Blog

  • You’re Not Alone

    I made this video last Fall, 2023. Driving past the suicide prevention sign outside the bridge always engenders a wooden feeling inside me. “Would this actually help someone?”, I think. Would this have helped me? The bridge sits underneath Olana. The site of Frederick Church’s home, above the shore of the Hudson River, looking West. A site of much importance because of what Church saw there, and then painted. A site useful because of what it looked out upon, but only to one man. His paintings then become the image of this place. I wonder how many people drowned in the river during Church’s lifetime? He died in 1900, the bridge finished in 1935. How many people have jumped off the Rip Van Winkle Bridge? I won’t look it up. This video is really about looking. Looking through the frame that has been set up to see a place like Church’s canvas would have. To then walk the bridge to see what couldn’t bee seen until the bridge opened.

  • Tactical Maintenance

    The subject of this project is the notion of the garden. A place delineated as separate from both untended nature and the artificial structures of civilization, containing human made arrangements of natural materials.

    It’s important to distinguish the garden as a humanly delineated space, which is not naturally occurring. Each garden has a tactic of maintenance which cultivates the intended nature and discourages growth of unwanted species, and prevents decay of the grounds themselves.
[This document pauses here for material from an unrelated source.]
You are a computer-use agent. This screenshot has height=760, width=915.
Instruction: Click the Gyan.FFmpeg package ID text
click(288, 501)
    Is nature to be enjoyed? Is enjoyment a product of our time? Louis XIV felt that wilderness provided no pleasure and that nature had to be arranged by man to be appreciated. The earliest gardens were most likely naturally occurring clearings “…such spots are the gardens of the gods, or of those favoured by the gods, so that they need do no work to keep the place in order.”
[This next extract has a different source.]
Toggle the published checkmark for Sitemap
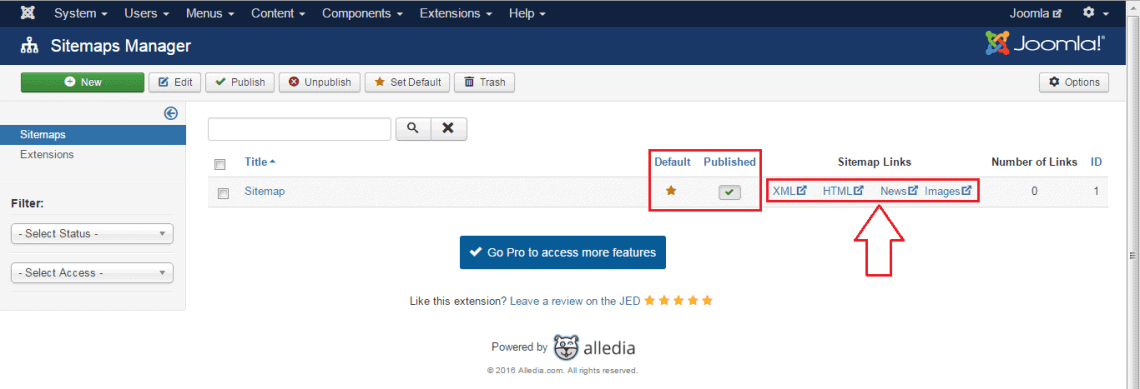The width and height of the screenshot is (1140, 389). tap(729, 192)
    The garden provides a controlled space. It is built by humans and embodies culture. A “wild” landscape has it’s own conditions and will continue without human involve- ment. Enjoyment of such a wild place means to accept it, because it was created by numerous consequences beyond any plan. To enjoy a garden is to take pleasure in a person’s work. While some gardens aim to be in conversation with nature, others claim dominance over it.